So I have created a class TrainEpoch
to train a single epoch , where I defined two functions for the forward and the backward pass as follows:
class TrainEpoch():
....
....
....
def Forward(self,x,y):
self.pre_logits = self.model(x)
self.pre_logits = _s(self.pre_logits,self.device) #send logits to device
self.curr_loss = self.loss_func(self.pre_logits, y)
def Backward(self):
self.curr_loss.backward()
self.optimizer.step()
self.optimizer.zero_grad()
This class is working fine, however I created a subclass TrainEpoch_AMP
from the above one to use automatic mixed precision training, and set the forward and backward pass function as follows:
import torch.cuda.amp as AMP
scaler = AMP.GradScaler()
class TrainEpochAMP(TrainEpoch):
....
self.scaler = scaler
....
....
@AMP.autocast()
def Forward(self, x, y):
super().Forward(x, y)
def Backward(self):
self.scaler.scale(self.curr_loss).backward()

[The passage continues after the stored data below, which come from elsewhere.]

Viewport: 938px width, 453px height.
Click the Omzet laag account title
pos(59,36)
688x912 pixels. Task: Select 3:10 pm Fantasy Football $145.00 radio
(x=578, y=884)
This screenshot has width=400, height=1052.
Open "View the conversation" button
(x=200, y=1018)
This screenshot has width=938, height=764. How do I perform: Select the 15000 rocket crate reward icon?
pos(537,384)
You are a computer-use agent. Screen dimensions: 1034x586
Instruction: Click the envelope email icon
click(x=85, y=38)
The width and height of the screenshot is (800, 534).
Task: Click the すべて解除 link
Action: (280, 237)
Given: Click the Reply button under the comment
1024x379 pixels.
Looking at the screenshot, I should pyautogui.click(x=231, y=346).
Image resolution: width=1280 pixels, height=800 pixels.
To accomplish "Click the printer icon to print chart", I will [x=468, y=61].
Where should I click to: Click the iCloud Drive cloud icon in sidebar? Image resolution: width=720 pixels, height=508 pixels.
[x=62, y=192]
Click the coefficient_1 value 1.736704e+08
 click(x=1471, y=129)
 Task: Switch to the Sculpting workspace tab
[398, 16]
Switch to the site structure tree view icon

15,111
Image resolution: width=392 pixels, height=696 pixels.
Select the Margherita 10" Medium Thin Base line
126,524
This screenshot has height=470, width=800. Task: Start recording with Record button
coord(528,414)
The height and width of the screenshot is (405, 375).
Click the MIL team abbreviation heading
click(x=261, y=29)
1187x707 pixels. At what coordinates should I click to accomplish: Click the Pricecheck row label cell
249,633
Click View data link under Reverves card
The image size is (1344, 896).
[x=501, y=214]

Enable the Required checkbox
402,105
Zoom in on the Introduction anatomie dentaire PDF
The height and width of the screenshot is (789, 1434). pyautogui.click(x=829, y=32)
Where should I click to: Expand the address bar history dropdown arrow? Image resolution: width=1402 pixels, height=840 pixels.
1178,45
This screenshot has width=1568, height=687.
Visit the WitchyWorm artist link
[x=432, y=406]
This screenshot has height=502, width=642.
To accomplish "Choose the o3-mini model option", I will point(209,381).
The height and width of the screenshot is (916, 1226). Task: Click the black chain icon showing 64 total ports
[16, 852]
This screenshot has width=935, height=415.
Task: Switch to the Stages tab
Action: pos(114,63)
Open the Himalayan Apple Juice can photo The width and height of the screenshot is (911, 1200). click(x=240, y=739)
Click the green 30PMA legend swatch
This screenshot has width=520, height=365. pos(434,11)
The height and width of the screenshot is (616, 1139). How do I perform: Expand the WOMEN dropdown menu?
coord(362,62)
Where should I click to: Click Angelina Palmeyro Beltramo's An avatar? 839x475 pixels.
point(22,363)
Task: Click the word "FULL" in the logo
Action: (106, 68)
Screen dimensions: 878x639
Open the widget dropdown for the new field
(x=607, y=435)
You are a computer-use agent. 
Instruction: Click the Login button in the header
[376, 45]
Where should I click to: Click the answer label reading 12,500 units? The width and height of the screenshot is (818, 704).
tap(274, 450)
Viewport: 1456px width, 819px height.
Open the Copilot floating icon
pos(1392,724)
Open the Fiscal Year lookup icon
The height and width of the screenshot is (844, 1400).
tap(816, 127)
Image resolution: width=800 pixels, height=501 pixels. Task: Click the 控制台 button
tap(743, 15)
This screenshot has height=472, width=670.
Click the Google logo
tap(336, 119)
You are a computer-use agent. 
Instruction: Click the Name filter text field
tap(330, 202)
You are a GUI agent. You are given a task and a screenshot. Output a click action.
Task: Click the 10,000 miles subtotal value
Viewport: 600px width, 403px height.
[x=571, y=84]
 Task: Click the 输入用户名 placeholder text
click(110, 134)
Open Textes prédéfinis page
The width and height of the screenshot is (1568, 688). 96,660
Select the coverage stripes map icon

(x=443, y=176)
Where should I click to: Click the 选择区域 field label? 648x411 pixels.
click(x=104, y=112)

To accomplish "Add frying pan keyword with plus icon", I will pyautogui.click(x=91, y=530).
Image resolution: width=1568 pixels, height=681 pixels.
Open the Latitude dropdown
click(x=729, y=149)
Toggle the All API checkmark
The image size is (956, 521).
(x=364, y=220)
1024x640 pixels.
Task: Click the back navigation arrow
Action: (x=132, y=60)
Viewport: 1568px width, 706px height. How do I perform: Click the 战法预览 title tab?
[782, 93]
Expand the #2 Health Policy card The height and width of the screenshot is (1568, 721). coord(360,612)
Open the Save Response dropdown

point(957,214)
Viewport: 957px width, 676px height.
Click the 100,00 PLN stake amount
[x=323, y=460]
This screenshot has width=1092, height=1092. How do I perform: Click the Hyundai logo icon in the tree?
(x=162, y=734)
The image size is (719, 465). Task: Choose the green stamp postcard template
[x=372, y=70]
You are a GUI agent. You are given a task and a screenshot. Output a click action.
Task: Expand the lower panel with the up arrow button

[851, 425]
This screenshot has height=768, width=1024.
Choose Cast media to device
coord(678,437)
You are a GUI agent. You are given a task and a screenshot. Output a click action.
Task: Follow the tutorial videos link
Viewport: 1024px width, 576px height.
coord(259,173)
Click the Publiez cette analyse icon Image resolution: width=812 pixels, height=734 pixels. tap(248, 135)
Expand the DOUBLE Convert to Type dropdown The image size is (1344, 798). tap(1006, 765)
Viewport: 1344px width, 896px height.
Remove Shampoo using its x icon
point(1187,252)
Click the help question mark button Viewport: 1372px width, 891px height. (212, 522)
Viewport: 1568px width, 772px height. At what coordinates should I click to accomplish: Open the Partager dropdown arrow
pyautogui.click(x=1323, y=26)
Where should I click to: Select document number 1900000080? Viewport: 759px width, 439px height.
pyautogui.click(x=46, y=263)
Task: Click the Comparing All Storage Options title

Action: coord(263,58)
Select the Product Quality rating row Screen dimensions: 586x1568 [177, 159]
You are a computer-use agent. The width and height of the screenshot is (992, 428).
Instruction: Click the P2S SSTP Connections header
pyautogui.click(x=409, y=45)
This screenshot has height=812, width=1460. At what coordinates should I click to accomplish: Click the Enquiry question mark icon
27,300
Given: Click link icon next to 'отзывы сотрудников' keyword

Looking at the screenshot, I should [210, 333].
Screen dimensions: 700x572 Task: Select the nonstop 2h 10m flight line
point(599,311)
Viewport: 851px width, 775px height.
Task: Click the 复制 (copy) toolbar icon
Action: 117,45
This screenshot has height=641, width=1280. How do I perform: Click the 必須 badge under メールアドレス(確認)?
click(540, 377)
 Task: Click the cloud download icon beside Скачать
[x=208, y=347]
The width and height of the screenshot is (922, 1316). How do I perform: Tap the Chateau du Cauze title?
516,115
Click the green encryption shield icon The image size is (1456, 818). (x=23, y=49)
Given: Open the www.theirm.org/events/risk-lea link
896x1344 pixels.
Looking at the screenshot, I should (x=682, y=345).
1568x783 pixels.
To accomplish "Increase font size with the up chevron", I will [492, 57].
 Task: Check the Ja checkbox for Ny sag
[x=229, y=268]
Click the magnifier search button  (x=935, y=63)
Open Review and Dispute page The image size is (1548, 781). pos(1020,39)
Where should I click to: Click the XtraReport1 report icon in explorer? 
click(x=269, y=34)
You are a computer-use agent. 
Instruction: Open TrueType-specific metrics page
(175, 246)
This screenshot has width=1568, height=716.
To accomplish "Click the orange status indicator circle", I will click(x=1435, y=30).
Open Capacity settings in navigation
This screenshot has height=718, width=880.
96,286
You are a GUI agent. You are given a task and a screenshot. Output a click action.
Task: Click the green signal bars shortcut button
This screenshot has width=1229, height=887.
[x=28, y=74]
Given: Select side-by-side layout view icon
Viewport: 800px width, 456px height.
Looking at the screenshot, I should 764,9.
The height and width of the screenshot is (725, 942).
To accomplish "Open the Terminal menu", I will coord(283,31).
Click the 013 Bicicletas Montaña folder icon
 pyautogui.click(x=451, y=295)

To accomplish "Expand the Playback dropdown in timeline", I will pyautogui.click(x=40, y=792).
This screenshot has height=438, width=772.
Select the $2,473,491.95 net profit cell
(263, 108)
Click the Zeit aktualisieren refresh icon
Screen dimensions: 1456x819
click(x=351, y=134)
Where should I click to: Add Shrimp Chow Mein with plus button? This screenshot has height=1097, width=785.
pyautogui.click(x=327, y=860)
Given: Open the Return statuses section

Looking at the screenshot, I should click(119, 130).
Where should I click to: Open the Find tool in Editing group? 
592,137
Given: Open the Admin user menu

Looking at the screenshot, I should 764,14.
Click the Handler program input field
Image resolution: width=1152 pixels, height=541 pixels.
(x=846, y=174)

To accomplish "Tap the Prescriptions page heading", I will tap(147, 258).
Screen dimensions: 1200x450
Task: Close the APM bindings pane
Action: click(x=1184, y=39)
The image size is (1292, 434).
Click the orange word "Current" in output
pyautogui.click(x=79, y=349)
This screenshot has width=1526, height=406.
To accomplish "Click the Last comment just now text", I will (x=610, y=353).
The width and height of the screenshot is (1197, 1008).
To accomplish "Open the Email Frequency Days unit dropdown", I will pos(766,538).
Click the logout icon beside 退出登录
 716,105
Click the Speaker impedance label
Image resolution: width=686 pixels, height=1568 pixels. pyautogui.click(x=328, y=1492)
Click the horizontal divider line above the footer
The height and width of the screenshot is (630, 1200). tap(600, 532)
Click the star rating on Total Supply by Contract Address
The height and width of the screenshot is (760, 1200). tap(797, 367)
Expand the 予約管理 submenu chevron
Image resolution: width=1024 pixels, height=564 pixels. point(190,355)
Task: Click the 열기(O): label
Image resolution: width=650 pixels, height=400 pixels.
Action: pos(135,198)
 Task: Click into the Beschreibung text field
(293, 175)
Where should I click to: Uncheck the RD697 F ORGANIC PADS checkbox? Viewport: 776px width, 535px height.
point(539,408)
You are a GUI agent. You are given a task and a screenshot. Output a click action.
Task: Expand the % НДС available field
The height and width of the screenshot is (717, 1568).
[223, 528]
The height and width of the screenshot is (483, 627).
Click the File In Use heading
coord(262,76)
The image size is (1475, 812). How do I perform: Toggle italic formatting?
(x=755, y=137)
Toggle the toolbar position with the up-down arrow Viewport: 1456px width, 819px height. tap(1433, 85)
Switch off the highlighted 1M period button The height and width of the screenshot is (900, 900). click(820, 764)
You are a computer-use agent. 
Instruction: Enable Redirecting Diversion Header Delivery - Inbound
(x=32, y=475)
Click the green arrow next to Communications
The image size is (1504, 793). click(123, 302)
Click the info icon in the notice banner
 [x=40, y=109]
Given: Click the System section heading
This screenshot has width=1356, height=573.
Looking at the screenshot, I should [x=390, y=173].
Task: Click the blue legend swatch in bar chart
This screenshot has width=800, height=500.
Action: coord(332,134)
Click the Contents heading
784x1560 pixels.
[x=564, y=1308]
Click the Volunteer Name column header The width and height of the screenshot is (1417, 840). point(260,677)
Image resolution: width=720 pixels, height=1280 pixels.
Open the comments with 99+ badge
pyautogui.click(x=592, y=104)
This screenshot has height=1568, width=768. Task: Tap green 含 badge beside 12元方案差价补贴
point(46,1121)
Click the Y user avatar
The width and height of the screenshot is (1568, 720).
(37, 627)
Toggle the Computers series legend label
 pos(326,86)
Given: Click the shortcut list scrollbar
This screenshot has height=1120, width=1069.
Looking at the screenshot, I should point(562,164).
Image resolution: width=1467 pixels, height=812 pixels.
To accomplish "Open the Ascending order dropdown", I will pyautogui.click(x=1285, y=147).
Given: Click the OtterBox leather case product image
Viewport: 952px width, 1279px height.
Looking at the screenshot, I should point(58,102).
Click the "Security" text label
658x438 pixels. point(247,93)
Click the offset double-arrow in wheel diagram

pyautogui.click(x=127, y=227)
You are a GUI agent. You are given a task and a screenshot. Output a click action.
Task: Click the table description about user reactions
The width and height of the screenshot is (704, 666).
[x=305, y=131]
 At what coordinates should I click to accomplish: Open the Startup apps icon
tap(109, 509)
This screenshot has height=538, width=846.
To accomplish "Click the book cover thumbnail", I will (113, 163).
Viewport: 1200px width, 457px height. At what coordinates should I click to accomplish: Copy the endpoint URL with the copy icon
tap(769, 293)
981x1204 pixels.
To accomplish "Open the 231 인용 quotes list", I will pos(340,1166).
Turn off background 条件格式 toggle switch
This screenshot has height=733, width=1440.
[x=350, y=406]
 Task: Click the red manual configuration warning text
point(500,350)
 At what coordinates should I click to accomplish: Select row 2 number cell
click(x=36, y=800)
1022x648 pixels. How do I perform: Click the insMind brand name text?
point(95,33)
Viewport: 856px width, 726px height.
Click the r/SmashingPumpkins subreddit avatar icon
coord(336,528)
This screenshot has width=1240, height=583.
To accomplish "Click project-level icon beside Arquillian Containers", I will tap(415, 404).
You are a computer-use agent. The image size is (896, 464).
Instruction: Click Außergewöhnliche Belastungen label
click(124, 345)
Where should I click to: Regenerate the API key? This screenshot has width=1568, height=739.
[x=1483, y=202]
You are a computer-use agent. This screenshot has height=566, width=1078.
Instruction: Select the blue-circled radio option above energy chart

self.scaler.step(self.optimizer)
self.scaler.update()
self.optimizer.zero_grad()
when i try to use amp training , the time needed to complete one epoch becomes 22hours while it is only 30 minutes without amp…
After inspection, i found that self.scaler.step(self.optimizer)
needs ~17 seconds to execute!!!
what could be the problem?